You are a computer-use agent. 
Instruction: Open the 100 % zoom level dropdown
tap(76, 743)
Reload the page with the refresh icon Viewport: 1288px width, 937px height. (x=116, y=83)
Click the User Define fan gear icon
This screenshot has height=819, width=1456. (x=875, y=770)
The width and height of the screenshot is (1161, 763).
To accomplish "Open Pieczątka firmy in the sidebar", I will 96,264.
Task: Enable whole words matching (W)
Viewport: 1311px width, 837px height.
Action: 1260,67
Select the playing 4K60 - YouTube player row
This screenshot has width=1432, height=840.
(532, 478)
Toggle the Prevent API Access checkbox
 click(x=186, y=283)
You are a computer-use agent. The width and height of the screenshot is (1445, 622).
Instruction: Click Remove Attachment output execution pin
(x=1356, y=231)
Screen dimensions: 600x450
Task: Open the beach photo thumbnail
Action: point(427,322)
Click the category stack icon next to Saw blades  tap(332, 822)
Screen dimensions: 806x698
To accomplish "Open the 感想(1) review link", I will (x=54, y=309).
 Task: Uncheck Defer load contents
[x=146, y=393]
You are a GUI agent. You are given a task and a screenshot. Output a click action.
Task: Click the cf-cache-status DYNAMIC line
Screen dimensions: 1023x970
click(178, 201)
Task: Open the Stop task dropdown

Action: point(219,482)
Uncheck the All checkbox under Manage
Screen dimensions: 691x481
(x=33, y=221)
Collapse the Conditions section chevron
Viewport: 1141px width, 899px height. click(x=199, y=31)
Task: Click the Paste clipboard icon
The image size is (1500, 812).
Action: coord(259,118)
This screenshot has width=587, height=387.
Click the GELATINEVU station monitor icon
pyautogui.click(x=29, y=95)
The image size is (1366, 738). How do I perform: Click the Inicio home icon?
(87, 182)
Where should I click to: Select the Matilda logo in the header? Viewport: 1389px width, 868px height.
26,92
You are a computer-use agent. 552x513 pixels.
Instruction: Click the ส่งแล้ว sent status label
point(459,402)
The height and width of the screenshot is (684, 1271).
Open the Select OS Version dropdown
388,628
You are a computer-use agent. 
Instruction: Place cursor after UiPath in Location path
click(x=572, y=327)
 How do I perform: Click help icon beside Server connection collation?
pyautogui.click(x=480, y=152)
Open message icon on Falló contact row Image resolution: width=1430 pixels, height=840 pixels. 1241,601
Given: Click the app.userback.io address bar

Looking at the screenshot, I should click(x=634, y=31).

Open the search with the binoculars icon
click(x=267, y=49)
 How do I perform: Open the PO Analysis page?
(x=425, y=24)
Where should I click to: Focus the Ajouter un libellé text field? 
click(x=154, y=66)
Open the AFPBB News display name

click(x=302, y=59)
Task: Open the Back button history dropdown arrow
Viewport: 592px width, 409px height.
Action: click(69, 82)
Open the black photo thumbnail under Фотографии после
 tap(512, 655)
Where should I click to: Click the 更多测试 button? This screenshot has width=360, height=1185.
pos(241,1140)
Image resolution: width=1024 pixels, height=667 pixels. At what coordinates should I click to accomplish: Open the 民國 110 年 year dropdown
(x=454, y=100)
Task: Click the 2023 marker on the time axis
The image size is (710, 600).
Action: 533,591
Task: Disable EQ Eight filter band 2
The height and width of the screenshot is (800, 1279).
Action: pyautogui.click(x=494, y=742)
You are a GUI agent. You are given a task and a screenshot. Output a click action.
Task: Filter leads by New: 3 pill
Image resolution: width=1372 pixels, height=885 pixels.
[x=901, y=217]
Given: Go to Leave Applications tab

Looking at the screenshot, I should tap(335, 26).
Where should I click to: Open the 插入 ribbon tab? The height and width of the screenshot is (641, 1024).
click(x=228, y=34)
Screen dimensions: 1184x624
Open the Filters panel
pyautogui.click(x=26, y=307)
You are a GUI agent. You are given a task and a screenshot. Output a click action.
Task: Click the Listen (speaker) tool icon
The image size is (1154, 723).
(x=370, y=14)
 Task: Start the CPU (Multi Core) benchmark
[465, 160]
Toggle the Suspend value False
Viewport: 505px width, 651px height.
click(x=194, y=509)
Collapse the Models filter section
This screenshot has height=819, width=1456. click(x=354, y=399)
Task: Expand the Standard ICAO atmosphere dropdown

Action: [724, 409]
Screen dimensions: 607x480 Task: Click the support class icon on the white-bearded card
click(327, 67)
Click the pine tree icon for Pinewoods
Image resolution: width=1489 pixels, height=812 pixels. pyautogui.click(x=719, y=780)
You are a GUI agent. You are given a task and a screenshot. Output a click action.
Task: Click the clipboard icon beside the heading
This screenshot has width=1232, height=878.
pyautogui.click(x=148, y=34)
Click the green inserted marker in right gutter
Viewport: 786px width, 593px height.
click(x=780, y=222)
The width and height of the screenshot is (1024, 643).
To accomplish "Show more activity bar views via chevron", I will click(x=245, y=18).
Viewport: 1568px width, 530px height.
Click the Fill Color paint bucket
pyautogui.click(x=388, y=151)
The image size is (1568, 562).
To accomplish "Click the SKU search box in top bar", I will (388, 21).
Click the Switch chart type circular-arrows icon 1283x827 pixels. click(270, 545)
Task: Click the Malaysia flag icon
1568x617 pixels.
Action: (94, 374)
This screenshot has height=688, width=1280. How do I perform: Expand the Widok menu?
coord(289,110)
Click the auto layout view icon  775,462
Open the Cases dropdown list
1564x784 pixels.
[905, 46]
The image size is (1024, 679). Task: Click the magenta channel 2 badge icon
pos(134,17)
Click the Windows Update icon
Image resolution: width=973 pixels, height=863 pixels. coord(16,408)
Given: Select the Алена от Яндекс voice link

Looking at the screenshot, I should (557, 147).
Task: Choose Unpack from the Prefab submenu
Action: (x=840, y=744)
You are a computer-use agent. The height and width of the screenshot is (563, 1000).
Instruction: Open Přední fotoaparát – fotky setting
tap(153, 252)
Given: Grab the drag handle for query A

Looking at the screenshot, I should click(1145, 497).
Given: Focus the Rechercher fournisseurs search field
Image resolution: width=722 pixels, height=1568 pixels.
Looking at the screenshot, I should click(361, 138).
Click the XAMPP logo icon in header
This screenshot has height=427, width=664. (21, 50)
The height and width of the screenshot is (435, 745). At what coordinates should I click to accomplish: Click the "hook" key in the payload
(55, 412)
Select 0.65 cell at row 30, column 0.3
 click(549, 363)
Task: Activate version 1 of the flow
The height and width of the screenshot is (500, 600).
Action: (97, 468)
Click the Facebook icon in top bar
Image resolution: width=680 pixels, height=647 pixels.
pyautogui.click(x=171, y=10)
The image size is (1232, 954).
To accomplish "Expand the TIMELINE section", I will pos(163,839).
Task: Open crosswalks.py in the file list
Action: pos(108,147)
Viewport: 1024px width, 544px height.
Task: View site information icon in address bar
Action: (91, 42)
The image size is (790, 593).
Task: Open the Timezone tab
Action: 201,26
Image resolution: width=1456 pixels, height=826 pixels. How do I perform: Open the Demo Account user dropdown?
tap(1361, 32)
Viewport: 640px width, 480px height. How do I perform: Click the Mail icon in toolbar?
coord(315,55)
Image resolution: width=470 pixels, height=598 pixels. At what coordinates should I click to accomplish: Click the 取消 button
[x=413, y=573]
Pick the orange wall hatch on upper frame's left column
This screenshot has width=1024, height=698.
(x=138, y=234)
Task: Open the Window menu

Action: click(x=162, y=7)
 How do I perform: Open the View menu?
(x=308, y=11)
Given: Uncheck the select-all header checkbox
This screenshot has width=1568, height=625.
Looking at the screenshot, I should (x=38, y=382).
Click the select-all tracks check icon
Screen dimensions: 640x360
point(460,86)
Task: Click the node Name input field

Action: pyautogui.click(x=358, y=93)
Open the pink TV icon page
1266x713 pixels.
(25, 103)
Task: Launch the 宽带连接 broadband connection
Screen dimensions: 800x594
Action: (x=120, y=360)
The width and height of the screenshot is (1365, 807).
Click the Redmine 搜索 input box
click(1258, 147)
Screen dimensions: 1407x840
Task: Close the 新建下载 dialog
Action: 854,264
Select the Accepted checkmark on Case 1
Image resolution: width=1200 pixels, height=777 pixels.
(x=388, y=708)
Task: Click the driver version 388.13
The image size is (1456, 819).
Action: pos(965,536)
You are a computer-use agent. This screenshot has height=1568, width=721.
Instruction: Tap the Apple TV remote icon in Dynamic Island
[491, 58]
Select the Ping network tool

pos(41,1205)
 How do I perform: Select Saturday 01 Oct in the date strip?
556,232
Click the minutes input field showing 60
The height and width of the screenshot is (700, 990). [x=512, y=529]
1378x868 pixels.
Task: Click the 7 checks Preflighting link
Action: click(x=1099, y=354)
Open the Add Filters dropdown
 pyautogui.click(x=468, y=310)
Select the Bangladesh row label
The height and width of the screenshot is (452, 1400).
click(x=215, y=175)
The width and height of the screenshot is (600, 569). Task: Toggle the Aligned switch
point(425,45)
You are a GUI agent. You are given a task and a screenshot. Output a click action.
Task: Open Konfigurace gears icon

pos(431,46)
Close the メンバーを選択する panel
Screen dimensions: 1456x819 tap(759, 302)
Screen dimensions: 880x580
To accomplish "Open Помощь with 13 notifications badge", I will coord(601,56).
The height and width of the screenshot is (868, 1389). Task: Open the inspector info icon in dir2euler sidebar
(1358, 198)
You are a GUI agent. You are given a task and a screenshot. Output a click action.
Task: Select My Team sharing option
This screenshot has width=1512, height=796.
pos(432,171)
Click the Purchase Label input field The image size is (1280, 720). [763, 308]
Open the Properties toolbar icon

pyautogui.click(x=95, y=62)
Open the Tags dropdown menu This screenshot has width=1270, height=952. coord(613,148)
::::::::
**WORK TO COMPLETE:**
Extract the items exactly as they appear, from the line containing "Task: Activate version 1 of the flow" through the line containing "tap(1361, 32)", including both of those lines.

**FINAL RESULT:**
Task: Activate version 1 of the flow
The height and width of the screenshot is (500, 600).
Action: (97, 468)
Click the Facebook icon in top bar
Image resolution: width=680 pixels, height=647 pixels.
pyautogui.click(x=171, y=10)
The image size is (1232, 954).
To accomplish "Expand the TIMELINE section", I will pos(163,839).
Task: Open crosswalks.py in the file list
Action: pos(108,147)
Viewport: 1024px width, 544px height.
Task: View site information icon in address bar
Action: (91, 42)
The image size is (790, 593).
Task: Open the Timezone tab
Action: 201,26
Image resolution: width=1456 pixels, height=826 pixels. How do I perform: Open the Demo Account user dropdown?
tap(1361, 32)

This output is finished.